Mais comment cela fonctionne exactement ? Techniques et caractéristiques :

  • Il s’agit de tubes de verre qui sont façonnés à la main et remplis de gaz néon. Lorsque le gaz est électrifié, il émet une lumière vive et colorée. La couleur de la lumière dépend du type de gaz utilisé. Le néon pur produit une lumière rouge intense, tandis que d’autres gaz comme l’argon ou le krypton produisent des lumières de différentes couleurs. Les tubes peuvent également être enduits de phosphore pour créer une gamme encore plus large de couleurs. Les œuvres néon sont caractérisées par des couleurs éclatantes comme le rose, le bleu, le vert, le rouge et le jaune. Ces couleurs, souvent saturées, attirent l’attention et créent un fort impact visuel.
  • La lumière néon est intrinsèquement brillante et intense, ce qui donne aux œuvres une présence lumineuse distincte. La lumière crée également des effets de halo, tantôt doux, tantôt agressifs, et de diffusion, ajoutant à la dynamique visuelle. 
  • Les tubes, fins et flexibles, peuvent être fléchis et permettre la création de lettres, de formes abstraites ou de sculptures complexes. Les artistes jouent souvent avec la lumière, les ombres et les reflets pour créer différents effets visuels.

Bien que le tube néon fasse son apparition en 1910, c’est seulement dans les années 1920 que le néon va commencer à être utilisé en tant qu’enseigne publicitaire, devenant une forme révolutionnaire de marketing et sa popularité se propageant de l’Europe aux États-Unis.  À New York, Times Square se transforme en mosaïque étincelante de néons, établissant la ville comme une nouvelle métropole lumière. Dans les années 1930, les enseignes au néon deviennent une attraction touristique. Le marché américain adopte peu à peu le néon comme un élément de signalisation représentatif des États-Unis, et sa popularité se maintient jusqu’à la veille de la Seconde Guerre mondiale.

Dans les années 1960 et 1970, le néon est à son apogée, notamment grâce au mouvement pop art et à l’essor de la culture urbaine. En effet, les enseignes néon sont un élément emblématique des paysages urbains, en particulier dans des villes comme Las Vegas, New York, Tokyo ou encore Hong-Kong.

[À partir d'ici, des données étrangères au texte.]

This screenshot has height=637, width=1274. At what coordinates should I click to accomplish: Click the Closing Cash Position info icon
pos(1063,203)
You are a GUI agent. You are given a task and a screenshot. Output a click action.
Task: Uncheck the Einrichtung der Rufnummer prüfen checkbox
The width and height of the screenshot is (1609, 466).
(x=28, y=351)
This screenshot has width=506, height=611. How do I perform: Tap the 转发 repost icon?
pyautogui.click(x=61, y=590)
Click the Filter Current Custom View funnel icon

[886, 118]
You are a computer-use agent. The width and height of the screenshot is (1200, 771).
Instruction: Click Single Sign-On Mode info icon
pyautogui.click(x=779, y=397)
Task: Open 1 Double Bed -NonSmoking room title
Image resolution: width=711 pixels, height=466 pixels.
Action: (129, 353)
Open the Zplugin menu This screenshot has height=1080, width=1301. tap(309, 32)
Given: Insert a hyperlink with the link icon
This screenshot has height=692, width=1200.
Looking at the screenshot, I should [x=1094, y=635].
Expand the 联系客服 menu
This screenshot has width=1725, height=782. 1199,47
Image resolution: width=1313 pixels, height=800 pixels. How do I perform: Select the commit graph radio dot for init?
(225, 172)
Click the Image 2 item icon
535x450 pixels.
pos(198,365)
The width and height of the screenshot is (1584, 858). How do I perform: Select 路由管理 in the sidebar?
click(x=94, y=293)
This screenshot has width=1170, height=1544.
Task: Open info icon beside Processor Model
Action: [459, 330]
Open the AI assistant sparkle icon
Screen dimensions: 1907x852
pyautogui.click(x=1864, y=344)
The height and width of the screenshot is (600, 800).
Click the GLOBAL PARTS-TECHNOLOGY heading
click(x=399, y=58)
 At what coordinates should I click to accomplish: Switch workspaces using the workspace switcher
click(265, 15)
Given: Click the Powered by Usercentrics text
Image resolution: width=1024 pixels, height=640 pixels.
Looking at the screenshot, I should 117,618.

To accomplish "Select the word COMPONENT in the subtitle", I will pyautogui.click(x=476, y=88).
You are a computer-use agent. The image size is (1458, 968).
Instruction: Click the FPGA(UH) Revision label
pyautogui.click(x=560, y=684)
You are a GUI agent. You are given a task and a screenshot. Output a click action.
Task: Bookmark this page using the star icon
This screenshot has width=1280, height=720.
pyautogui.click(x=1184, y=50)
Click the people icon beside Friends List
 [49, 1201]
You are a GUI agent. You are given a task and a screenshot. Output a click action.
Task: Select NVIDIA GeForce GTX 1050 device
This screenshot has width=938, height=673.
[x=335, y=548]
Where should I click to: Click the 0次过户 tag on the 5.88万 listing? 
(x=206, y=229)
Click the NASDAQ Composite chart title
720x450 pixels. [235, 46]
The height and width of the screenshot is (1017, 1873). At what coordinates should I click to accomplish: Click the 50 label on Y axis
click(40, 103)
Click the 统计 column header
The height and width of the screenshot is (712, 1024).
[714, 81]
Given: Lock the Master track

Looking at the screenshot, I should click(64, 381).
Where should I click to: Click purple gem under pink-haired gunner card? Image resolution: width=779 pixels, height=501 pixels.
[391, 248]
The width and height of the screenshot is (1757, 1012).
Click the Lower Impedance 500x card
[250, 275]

Dans l’Amérique effervescente de l’après-guerre, les enseignes au néon indiquent bars, cinémas et motels, et participent à la création de Las Vegas, ville de néons émergeant du désert. En 1964, dans le magazine Esquire, l’écrivain Tom Wolfe décrit ainsi son arrivée à Las Vegas : « Las Vegas est la seule ville au monde dont l’horizon n’est fait ni d’immeubles, comme à New York, ni d’arbres, comme à Wilbraham, dans le Massachusetts, mais de néons. (…) Regardez Las Vegas à plus d’un kilomètre depuis la route 91 et vous ne verrez ni immeubles, ni arbres, seulement des néons ».

La ville est souvent réduite à son Strip éblouissant, un long boulevard de casinos et d’attractions touristiques, qui occulte la vie des deux millions d’habitants de cette métropole économique du Nevada. Cette vision est renforcée par les représentations médiatiques, notamment au cinéma, avec au moins sept films entre 1960 et 1970 qui ont utilisé Las Vegas comme toile de fond, contribuant à son image de ville de néons et de jeux.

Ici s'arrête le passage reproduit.